Monday, June 29, 2015

Rhubarb Berry Sorbet, Rhubarb Pink Lemonade

I'm on vacation. Not much writing happening, but lots of cooking. Picked cherries yesterday! It was 100 F, but still awesome. Those are the best dates. My husband rocks.

My tastes have changed since becoming allergic to dairy. Now the idea of rhubarb sorbet makes my mouth water, and my rhubarb hating husband eagerly devours his share. We ran out yesterday, so I'm going to make some more.

No ice cream maker is needed.

Rhubarb Sorbet

Now this is worth growing rhubarb for! Sweet & tart, my kids gobbled it right up. Add 1 to 2 cups of berries for flavor variations. Blueberries make it taste like boysenberry.

1 cup of sugar
1 cup of water
3 tbsp lemon juice
1 lb fresh or frozen rhubarb
1-2 c berries, optional
1 tbsp vegetable oil (for smoothness)

1. Put everything into a pot and bring to a boil. Boil one minute and put the lid on the pot and turn off the heat. Allow the rhubarb to steam for 20 minutes, then remove the lid and allow to cool.
2. Put into a food processor or blender and puree (I use an immersion/stick blender).

For blender or food processor: Freeze the sorbet in ice cube trays, store the frozen cubes in plastic freezer bags. Blend with water or milk of choice until thick and smooth.
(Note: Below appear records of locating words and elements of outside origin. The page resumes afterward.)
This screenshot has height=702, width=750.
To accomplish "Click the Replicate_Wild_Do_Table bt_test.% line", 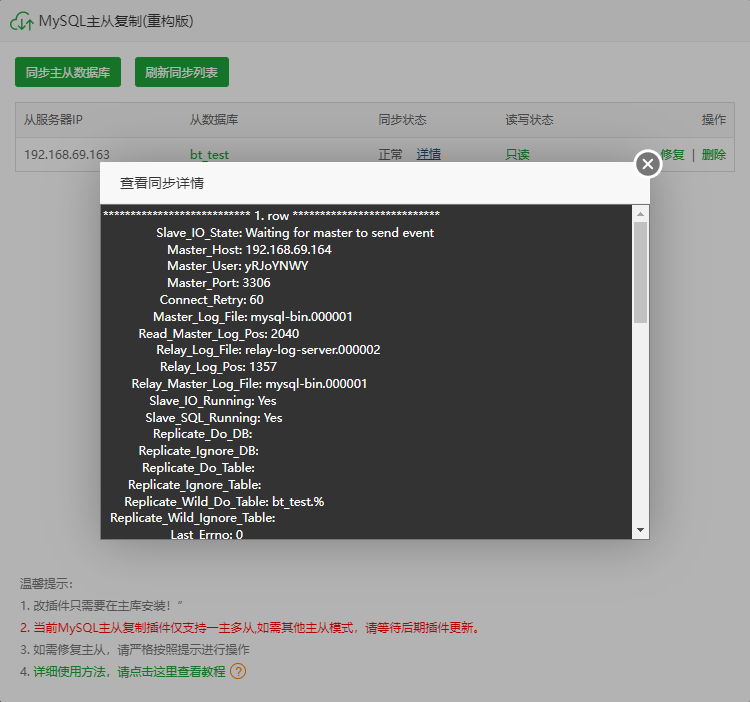I will point(224,501).
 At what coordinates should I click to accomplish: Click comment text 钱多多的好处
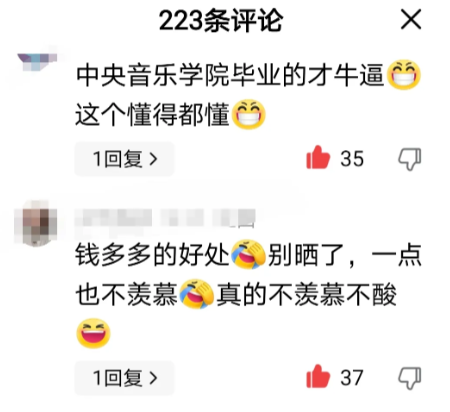(153, 255)
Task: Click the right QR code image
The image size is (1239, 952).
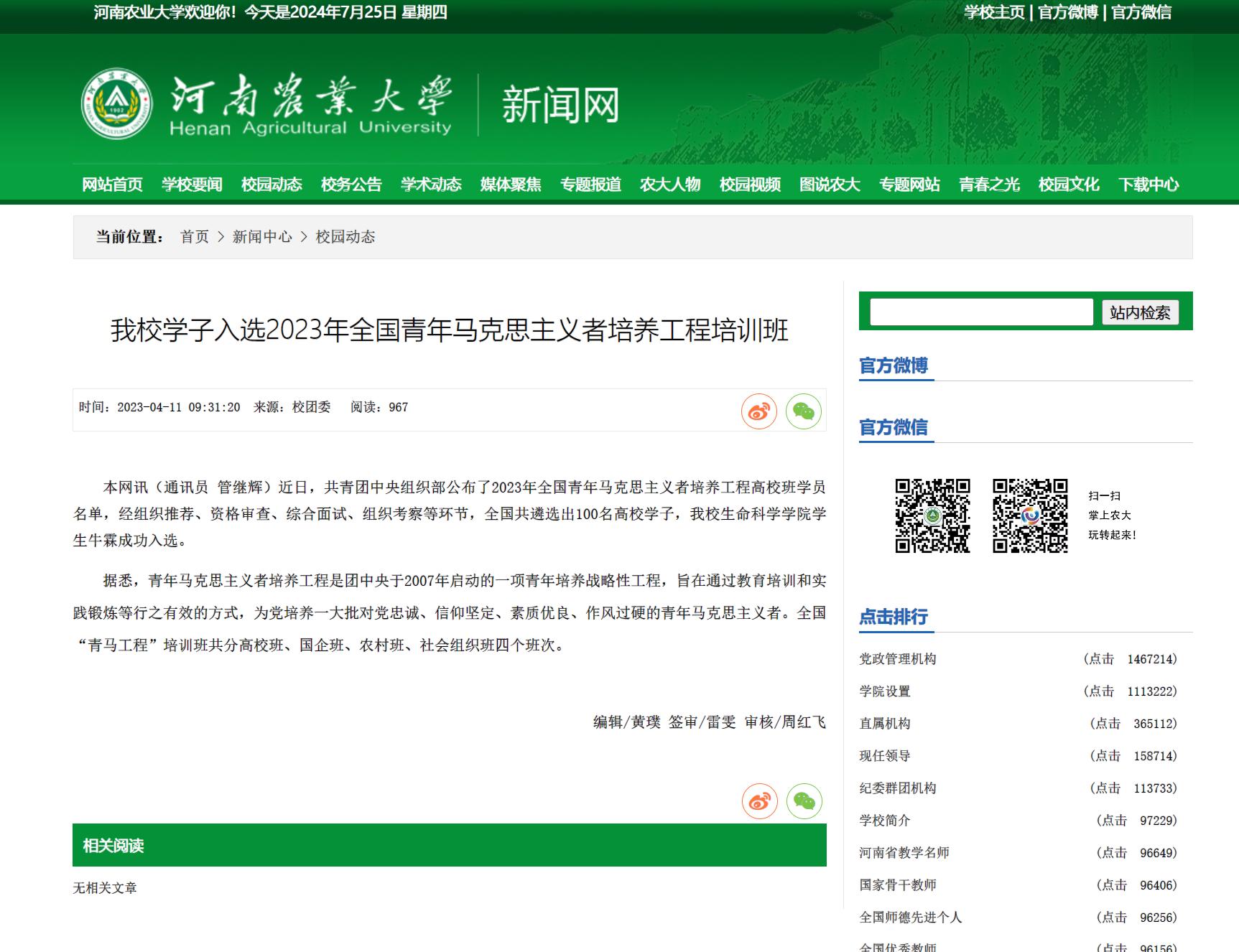Action: click(1030, 515)
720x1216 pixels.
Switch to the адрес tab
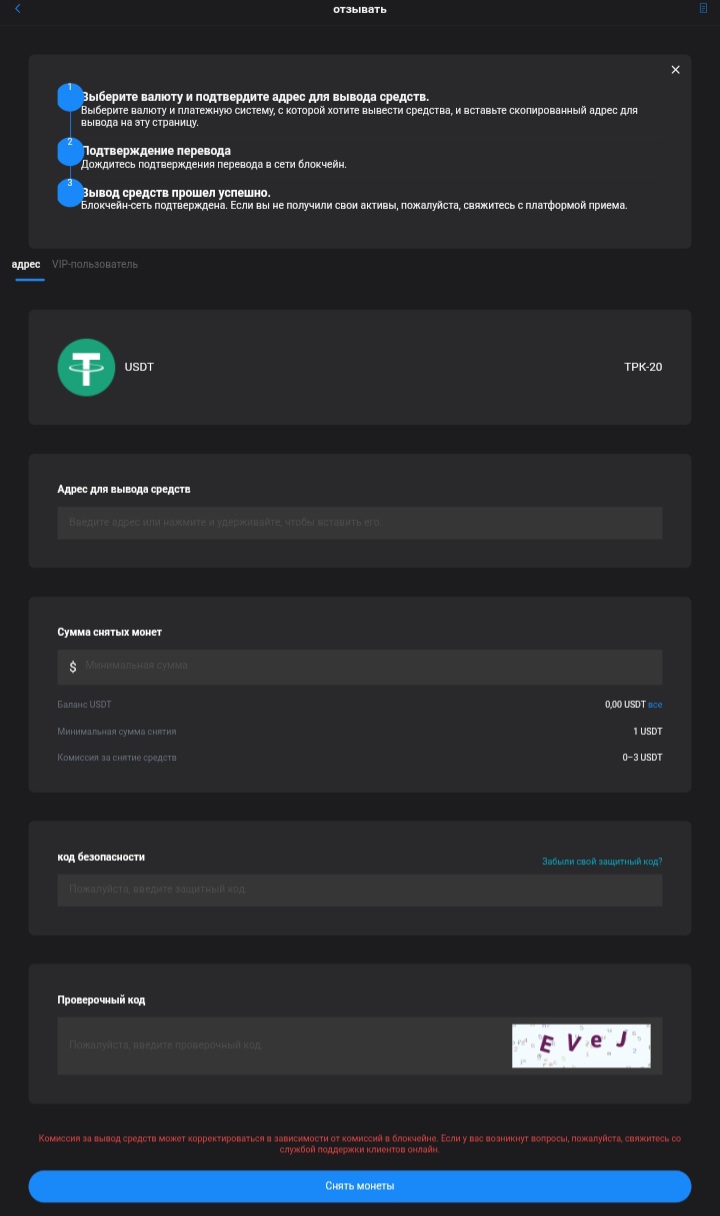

For ice cream maker: Chill for several hours or overnight, then freeze in an ice cream maker according to manufacturer’s directions. Enjoy!

 Rhubarb Pink Lemonade

Tastes a lot like pink lemonade. Makes great a great Popsicle, too.

2 ½ lb rhubarb, chopped
2 ½ quarts water
3 c sugar
juice of 2 lemons
½ a cinnamon stick

1. Put the rhubarb, sugar, lemon juice and cinnamon stick in a pot and add 1 ½ quarts of water. Boil for 5 minutes, then allow to cool.
2. Put 1 quart of ice cold water in a 1 gallon pitcher. Put a strainer over the top and line with a clean dish towel. Ladle the rhubarb mixture into the dish towel and allow to drain. When it has drained off most of the juice, twist the towel around the remaining pulp in the strainer and squeeze to release the remaining juice. Discard or compost the pulp and rinse out your dishtowel.
3. Chill the pitcher in a sink of cold water and then refrigerate.